ACTIVITY ::
Scan the records below for the line containing "stated (52, 1516)" and the line containing "confirmed (89, 2078)". Copy both, plus every line between, exactly.

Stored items
★ ★ ★

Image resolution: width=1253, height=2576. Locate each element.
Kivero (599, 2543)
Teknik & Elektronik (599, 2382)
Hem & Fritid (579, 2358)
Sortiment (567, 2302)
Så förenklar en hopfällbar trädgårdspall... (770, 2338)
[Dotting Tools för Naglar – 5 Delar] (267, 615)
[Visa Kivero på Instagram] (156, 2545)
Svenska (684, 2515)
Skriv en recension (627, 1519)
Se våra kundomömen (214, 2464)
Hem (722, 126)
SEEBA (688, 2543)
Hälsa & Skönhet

★ ★ ★

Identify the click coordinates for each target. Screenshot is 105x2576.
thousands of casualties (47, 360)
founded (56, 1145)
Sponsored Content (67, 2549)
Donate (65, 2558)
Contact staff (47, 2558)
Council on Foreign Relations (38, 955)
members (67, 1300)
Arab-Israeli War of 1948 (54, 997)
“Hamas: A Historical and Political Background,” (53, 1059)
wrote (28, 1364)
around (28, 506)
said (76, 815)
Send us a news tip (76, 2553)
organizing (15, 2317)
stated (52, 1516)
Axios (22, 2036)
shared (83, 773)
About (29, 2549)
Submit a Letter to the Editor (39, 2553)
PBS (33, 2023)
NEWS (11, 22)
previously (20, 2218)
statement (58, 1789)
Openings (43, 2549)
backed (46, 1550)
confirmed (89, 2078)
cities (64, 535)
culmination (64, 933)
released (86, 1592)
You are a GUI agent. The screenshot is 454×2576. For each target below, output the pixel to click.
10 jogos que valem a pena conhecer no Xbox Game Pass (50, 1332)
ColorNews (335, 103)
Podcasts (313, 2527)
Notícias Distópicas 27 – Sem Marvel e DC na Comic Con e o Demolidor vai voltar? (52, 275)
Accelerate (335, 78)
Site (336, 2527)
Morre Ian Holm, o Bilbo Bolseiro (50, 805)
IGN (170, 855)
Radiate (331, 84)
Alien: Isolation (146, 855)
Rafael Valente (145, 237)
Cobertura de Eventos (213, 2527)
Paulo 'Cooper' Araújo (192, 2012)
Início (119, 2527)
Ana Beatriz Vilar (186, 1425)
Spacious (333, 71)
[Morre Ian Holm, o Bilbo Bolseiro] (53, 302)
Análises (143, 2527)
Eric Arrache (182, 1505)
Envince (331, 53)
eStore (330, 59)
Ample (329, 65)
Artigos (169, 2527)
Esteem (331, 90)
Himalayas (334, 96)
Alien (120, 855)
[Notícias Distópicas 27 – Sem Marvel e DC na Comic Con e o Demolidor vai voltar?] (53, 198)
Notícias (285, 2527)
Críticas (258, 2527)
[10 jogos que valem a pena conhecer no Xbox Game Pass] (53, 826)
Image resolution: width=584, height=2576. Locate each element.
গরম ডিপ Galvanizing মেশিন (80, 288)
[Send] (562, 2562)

★ ★ ★

EXPECTED ANSWER ::
stated (52, 1516)
Axios (22, 2036)
shared (83, 773)
About (29, 2549)
Submit a Letter to the Editor (39, 2553)
PBS (33, 2023)
NEWS (11, 22)
previously (20, 2218)
statement (58, 1789)
Openings (43, 2549)
backed (46, 1550)
confirmed (89, 2078)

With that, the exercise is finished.